Here are questions from readers that were addressed by leading psychiatrist Dr Manish Bajpayee. The identities of the solution-seekers have been withheld to protect their privacy. You too can send your questions at firstname.lastname@example.org
Dear Doctor, my sister has a weird impulse of finishing off whatever food that is kept in front of her be it healthy or unhealthy. In her words, she says that she feels the urge to just finish off the food and this leads to her overeating. Could this be some sort of a binge-eating disorder?
This is probably a binge-eating disorder if she cannot control herself whenever she sees food in front of her. This could result in obesity and lead to self-image issues. This is also the base for several other eating disorders, for example, if she feels out of control she might seek a way to be in control which could lead to a diagnosis of anorexia nervosa. Whether you’re eating too much or too little, an unhealthy relationship with food can be dangerous and you should get help with it as soon as you can. In my sister’s case, she has put on weight so she must consult a doctor as there is medication to treat this.
Dear Doctor, I have two sons, both 18 and 14 years old respectively. The elder one gets violent very often with the younger one. This is often very scary because he gets physically violent with my younger son, causing several bruises. I have told him to stop several times but he doesn’t seem to understand. How can I resolve this problem, please help me.
In such cases, the younger one should also take a stand against his older brother. This behaviour certainly must be stopped and it should be talked out with both of them so they can understand the risk factors for eating disorders. They must know how to respect each other’s boundaries. Other than this, firstborn children are known to be bossy. They tend to parent their younger siblings and that should be avoided because they should understand that they too are children. This needs to be told to them by their parents.

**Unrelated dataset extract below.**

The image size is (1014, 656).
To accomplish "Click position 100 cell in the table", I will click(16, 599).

I’ve been taking therapy since the past three months now. My doctor is a qualified psychoanalyst subscribing to the psychoanalytical school of therapy. She has a strict policy that I cannot miss a session, and if I have to, I need to inform a week in advance. Once informed, we are to try and look for a fresh slot. If no other slot can be accommodated, I will still be charged for it. So, because of this, I’ve had a constant ego issue with her. We’ve often found ourselves unable to find a slot because I can’t compromise with regard to my working hours. And I keep on arguing with her regarding the same. She takes Rs 1400 a session, and that feels far too steep for me. Many a times I can’t help not attending, no matter how much I try. Also, I find her tone very fake and her empathy a facade. In fact, I can’t help get a rather ‘bitch vibe’ from her. I hate her. But I know it’s my ego talking. Today, I was headed to her session and met traffic because of Durga Puja. I realised, I would’ve missed the entire session by the time I reach. So I asked for a session at the next hour. She refused. I then said then I’ll head home. She said ‘that’s your decision’. I just hung the phone on her and messaged “I can’t come. It’s not my decision. It’s the traffic. Bye”. Now I hate her even more. What do I do?

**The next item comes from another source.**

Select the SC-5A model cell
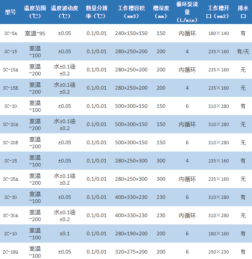Viewport: 252px width, 259px height. coord(11,34)
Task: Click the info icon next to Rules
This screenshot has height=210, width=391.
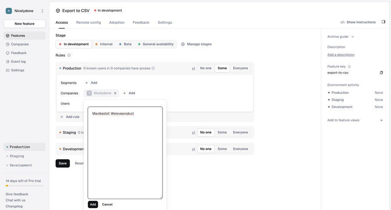Action: (x=69, y=55)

From a psychoanalytical point of view, it’s like having a strict parent. The whole act of the therapy is to make sure that you get treated. Why didn’t you plan earlier? Yes, I can understand your sentiment towards your therapist but you will meet such people. The maturity of understanding the importance of planning has to be there. This is a long and tough process for the psychoanalyst as well as for the patient. I feel that this is a kind of resistance you have towards your therapist.
Yes, the amount you mentioned per session is quite a bit and I’m assuming that the session is just for 45 minutes. All therapists have their own way but I feel your therapist should give you some leeway. It is good that you are venting your frustration and you should be able to do so openly. You shouldn’t cancel an appointment just because you are late. You should have the ability to talk about this with your therapist.

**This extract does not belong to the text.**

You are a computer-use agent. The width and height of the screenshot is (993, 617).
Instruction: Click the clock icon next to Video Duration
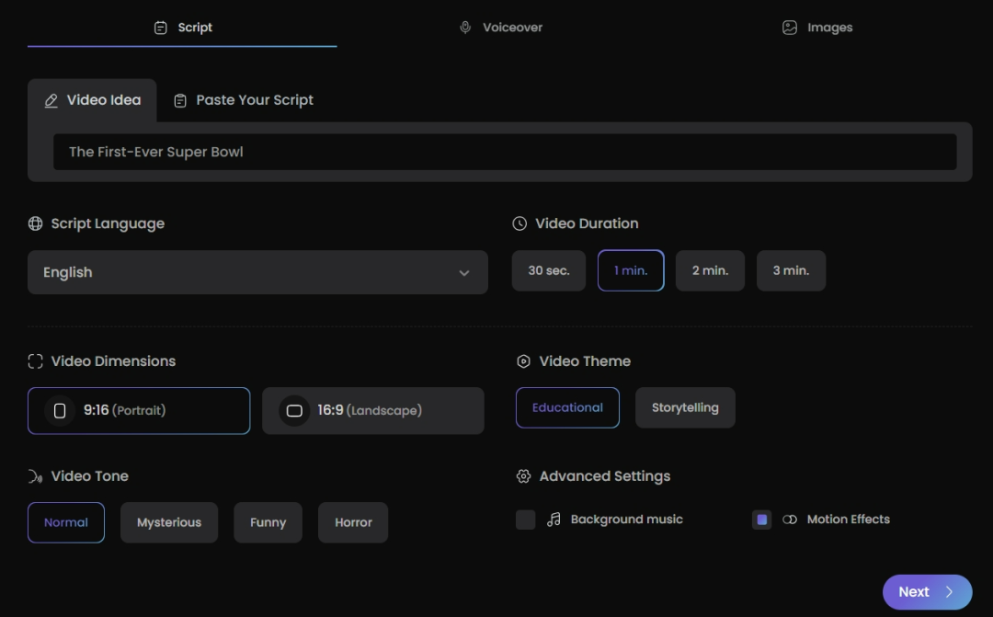[519, 223]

It has been three months since I separated from my husband. Unfortunately, my daughter is caught in the midst of this. She chose to stay with me but her behaviour has changed completely. My ex-husband and I have tried to talk to her about our separation and we do not want to let it get into the way of her growth. She is 14 years old. The separation came to her as a shock. How do I make her come to terms with this? Please tell me.
Children are the most affected when parents go through a separation or divorce. Parental Alienation Syndrome (PAS) is a condition wherein the child ends up hating either the mother or the father without any reason. You should take care that this does not affect your child. Sometimes children tend to blame themselves for the problems between their parents. You and your ex-husband must make your child understand that you separated because of problems you had and not because of the child. The child should understand that relationships can fall apart and they do not last for eternity and both parents need to be mature about the separation.